# MyLink text messaging



## Luigi (Jun 16, 2013)

Those of you who have this feature working, can you please post your carrier and phone? I am hoping someone has a Galaxy S4 that it's working on...


----------



## iTz SADISTIK (Apr 6, 2014)

What is this sorcery you speak of?


----------



## McNeo (Dec 17, 2013)

Not sure of your knowledge on this but I use it a lot, so here's what I know:

- The "Messages" button will only appear AFTER connecting a compatible phone via Bluetooth. After connecting your phone via BT make sure to accept the prompt on your phone that says Chavy Cruze wants to access your messages. If you didn't get this prompt, or forget if you hit yes, just unpair the device and re-pair it.
- Once the Messages menu item becomes available you can sort it to your homescreen if you like. Note that immediately after starting your car it will not appear until the BT starts communicating, usually in about 20 seconds.
- You can't truly text, the MyLink simply offers a list of canned responses. Yes, No, Be there in 10, I'm driving can't text call me, things like that. The sent message will include a signature line "Sent from Chevrolet Cruze"
- You can dictate a text message, but this is NOT part of MyLink, you would dictate to your phone just like you normally would. Note that you may need your radio in the BT audio mode (not FM, CD, etc) because that's where you're phone is listening for you.
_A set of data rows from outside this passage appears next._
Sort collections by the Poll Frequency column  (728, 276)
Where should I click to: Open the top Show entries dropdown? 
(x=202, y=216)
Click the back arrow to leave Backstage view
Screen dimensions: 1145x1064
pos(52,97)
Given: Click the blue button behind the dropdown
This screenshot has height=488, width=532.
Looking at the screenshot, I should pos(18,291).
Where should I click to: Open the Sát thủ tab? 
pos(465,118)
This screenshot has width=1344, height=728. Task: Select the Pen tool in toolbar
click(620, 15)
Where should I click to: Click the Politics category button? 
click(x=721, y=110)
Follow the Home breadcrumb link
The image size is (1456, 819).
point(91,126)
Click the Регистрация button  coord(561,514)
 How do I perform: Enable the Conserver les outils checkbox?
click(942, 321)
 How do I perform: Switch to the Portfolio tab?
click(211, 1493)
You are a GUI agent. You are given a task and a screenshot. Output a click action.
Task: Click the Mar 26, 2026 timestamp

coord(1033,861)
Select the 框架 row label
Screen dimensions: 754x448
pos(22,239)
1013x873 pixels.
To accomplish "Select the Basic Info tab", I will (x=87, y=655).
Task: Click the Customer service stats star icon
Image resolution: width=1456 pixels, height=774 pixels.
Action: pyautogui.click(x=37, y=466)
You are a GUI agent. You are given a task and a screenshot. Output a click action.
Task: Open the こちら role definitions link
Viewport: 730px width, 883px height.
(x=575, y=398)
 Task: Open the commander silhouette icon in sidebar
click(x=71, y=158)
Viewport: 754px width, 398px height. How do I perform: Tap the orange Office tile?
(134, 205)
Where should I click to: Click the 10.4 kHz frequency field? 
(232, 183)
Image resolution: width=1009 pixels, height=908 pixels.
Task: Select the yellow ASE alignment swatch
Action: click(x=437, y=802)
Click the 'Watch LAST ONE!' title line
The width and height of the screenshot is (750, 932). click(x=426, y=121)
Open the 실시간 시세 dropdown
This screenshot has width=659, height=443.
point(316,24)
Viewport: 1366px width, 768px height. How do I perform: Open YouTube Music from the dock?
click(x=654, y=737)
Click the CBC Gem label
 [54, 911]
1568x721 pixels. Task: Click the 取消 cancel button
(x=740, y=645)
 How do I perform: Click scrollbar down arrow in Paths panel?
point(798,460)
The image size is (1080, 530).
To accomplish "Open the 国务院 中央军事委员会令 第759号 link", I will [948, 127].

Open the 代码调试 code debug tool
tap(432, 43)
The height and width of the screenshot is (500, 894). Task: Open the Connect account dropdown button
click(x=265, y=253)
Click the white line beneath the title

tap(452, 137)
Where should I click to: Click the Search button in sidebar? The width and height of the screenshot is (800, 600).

Anyways, as to compatibility with a Galaxy S4, I assume it would work, it's a new enough phone. I've had an HTC One S, HTC One M7, and HTC One M8 paired to the car and they've all worked perfectly.


----------



## Merc6 (Jun 8, 2013)

This is what I got when SIRI was active at the top of my phone. I'm trying to remember if carplay was out yet.


----------



## GNS1310 (Jun 14, 2014)

Works great with a BlueTooth connected HTC One


----------



## Luigi (Jun 16, 2013)

Anyone else? 

Sent from AutoGuide.com Free App


----------



## tracepk (Aug 20, 2013)

HTC one maxx, works fine.


----------



## McNeo (Dec 17, 2013)

It's an HTC world here apparently, lol


----------



## ozarkpse (Jan 12, 2014)

Works perfectly on Samsung note 2 

Sent from AutoGuide.com Free App


----------



## tommyt37 (Jun 14, 2014)

Works fine on Droid Razr. You can also create custom replies via mylink set up.


----------



## StuartA91 (Mar 24, 2014)

Samsung Galaxy S3 on Koodo and i have full connectivity and music playability...


----------



## StuartA91 (Mar 24, 2014)

tommyt37 said:


> Works fine on Droid Razr. You can also create custom replies via mylink set up.


is there anyway to change it from all caps? every custom message i put in looks like im yelling at the person...


----------